Il rischio che scatti un piano di bail-in per salvare le banche con i soldi dei correntisti c’è. Ci sarebbe però un modo semplice per salvare gli istituti italiani in crisi senza dover chiedere sforzi ai risparmiatori e agli obbligazionisti degli istituti. La proposta viene da Adam Lerrick dell’American Enterprise Institute – specializzato nel trovare soluzione ai problemi relativi al debito.
Lo schema è in linea con quella avanzata temo fa quando scoppiò il caos delle banche portoghesi, ma con un metodo più equo in modo che le perdite siano distribuite in modo proporzione tra tutti gli investitori nello stesso tipo di obbligazione. Insomma, tutti i piccoli risparmiatori si salveranno e tutti gli obbligazionisti riceveranno lo stesso trattamento.
Da tempo il settore bancario italiano è in crisi, ma nessuno sembra sia ancora riuscito a trovare un piano adeguato per mettere finalmente la parola fine a questa situazione che sta diventando tragicomica. I titoli delle banche, vedi l’esempio di Unicredit, sono vittima di saliscendi schizofrenici in Borsa, provocati dalle dichiarazioni di Bruxelles o dalle ultime speculazioni circa una soluzione politica interna. Peraltro la crisi che ormai dura da otto anni si sta per certi versi intensificando nel post Brexit.
Qualche mese fa, dovendo ricapitalizzare di due miliardi di euro Novo Banco (good bank nata dalla ceneri di Banco Espirito Santo), la banca centrale lusitana decise di proteggere i piccoli risparmiatori. Per farlo alla bad bank vennero trasferite cinque emissioni obbligazionarie senior non garantite che avevano come somma minima dell’investimento i 100mila euro. È la soglia che di solito separa chi deve pagare il conto salato dei piani di salvataggio e i correntisti che invece, se hanno un conto di deposito al di sotto di quella cifra, non vengono toccati.
Le emissioni erano quindi in mano per larga parte ai grandi investitori istituzionali. Tuttavia la disparità di trattamento tra investitori nella stessa tipologia di titoli è stata palese, a tal punto che portò a tutta una serie di cause legali e alla perdita di credibilità della banca centrale del Portogallo. Altri istituzionali più “fortunati”, infatti, vennero risparmiati, perché possedevano una serie di bond senior non garantiti, che non essendo stati trasferiti alla bad bank non vennero colpiti.

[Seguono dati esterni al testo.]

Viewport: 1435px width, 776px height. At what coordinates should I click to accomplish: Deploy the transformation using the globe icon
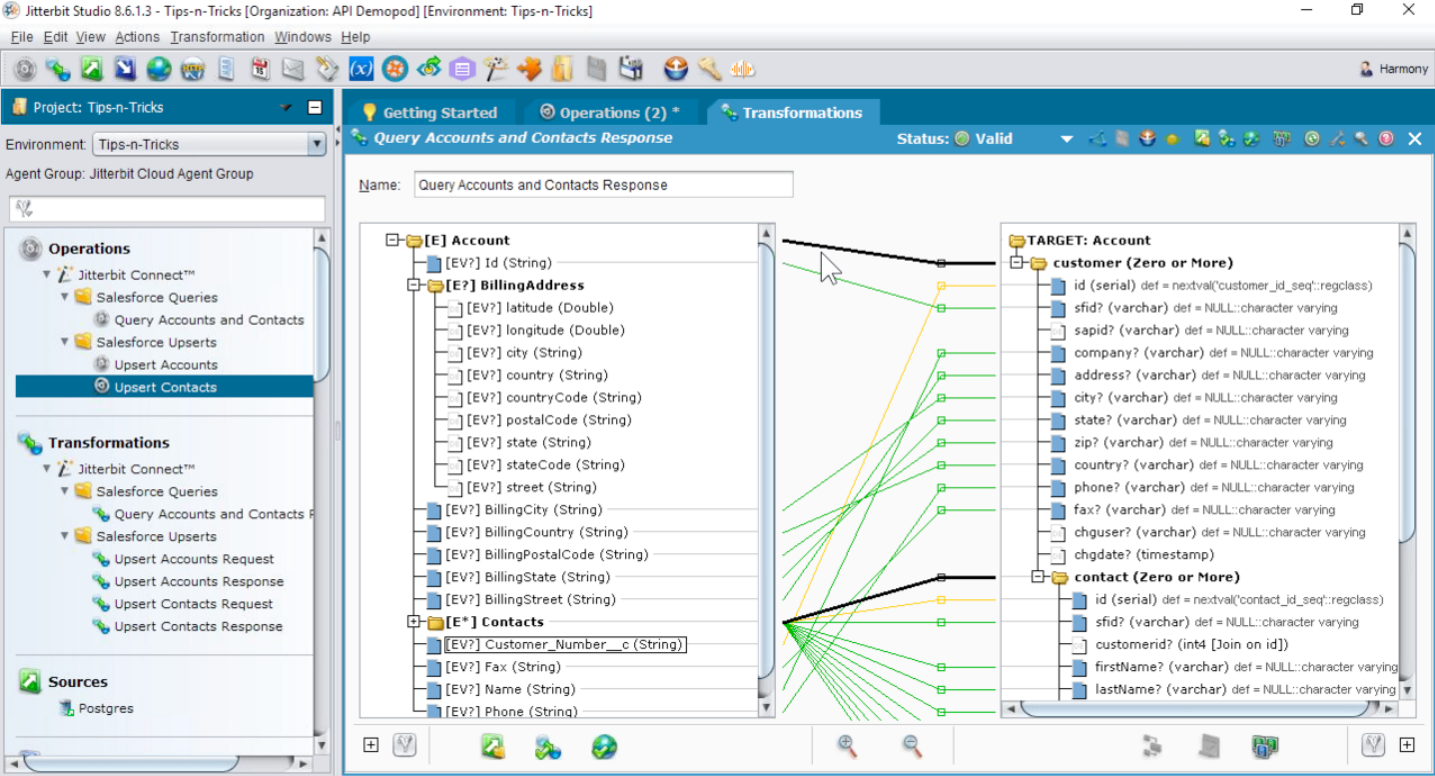coord(604,744)
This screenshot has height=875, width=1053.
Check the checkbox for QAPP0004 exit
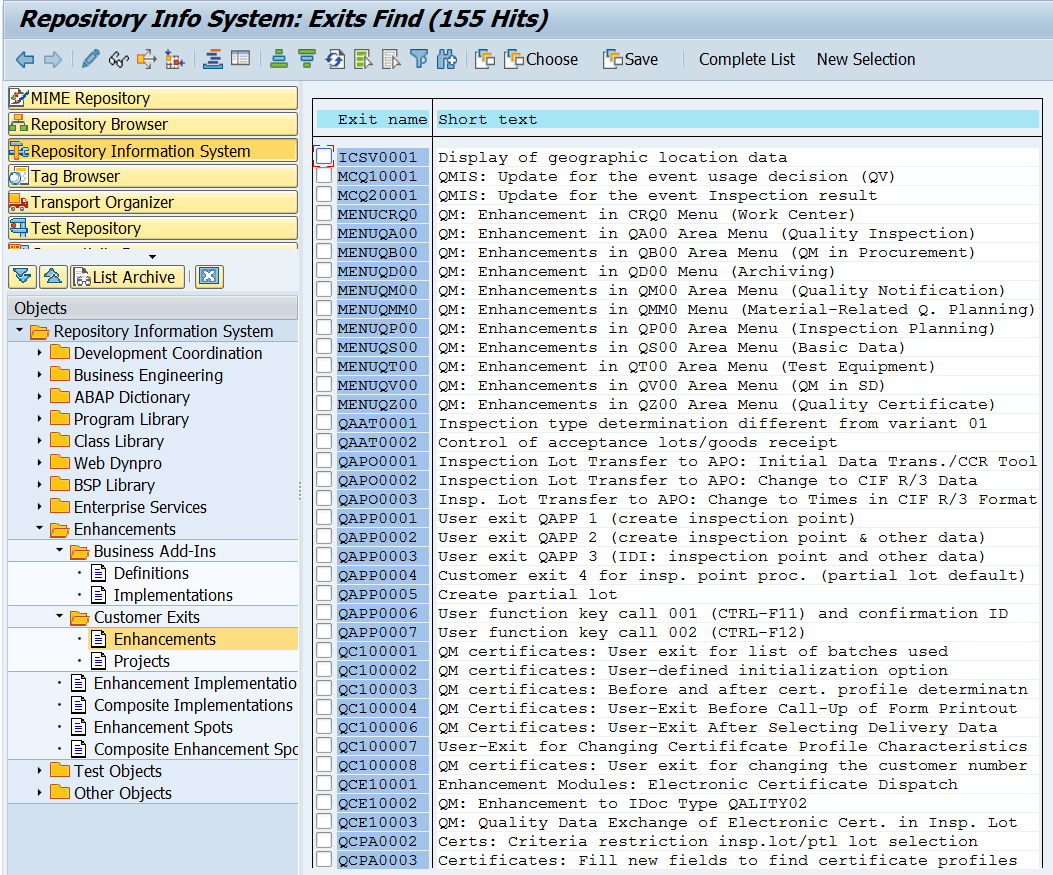pyautogui.click(x=324, y=575)
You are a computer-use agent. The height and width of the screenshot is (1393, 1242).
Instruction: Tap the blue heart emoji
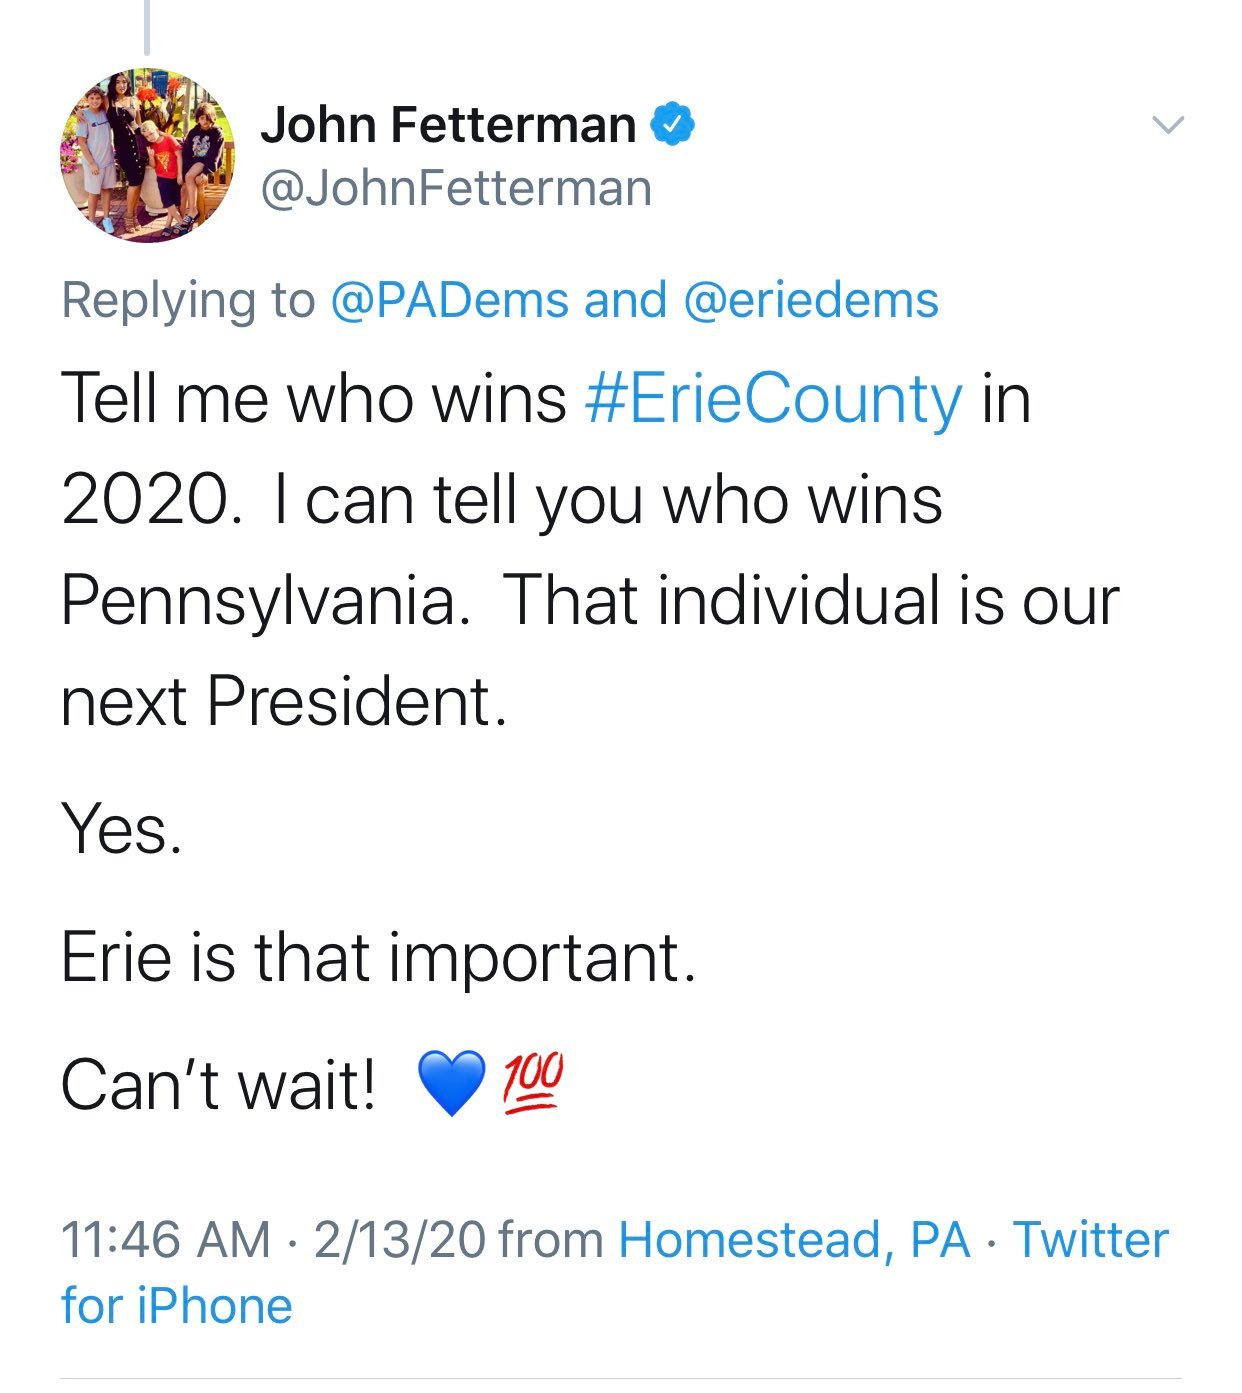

Come funziona bail-in che risparmia i correntisti
Il caso portoghese può però essere preso come base di partenza per uno schema “semplice, lineare e più equo”, come scrive Paul Murphy su Financial Times Alphaville. Una volta stabilita la somma di capitali freschi che deve esser iniettata nell’istituto in crisi, le sue obbligazioni vengono aggregate per tipologie omogenee – siano esse subordinate, senior garantite o senior non garantite.
A quel punto avviene l’intervento in base alla specie di bond da sacrificare. Prima di agire si stabilisce la quota da salvare, quella che corrisponde all’investimento dei piccoli risparmiatori. Come spiega il blogger Mario Seminerio “Lerrick identifica tale soglia da proteggere in 200 mila euro, ma potrebbe trattarsi anche del solito spartiacque di 100 mila euro, usati per i depositanti. La quota non protetta, cioè sacrificabile, viene convertita in azioni o trasferita alla bad bank”.
“Le perdite eccedenti la franchigia sono imputate pro-rata. In tal modo si realizza una perdita proporzionalmente identica per tutti, sullo stesso strumento finanziario, sopra la quota di franchigia intesa come protezione del piccolo risparmiatore”.
Il caso portoghese è stato mal gestito e per certi versi si è rivelato controproducente. Ma se si ricorresse a un simile schema per le banche italiane, che è in teoria valido per tutta l’Europa, secondo Lerrick applicare la soglia dei 200 mila euro permetterebbe di risparmiare il 90% degli obbligazionisti retail.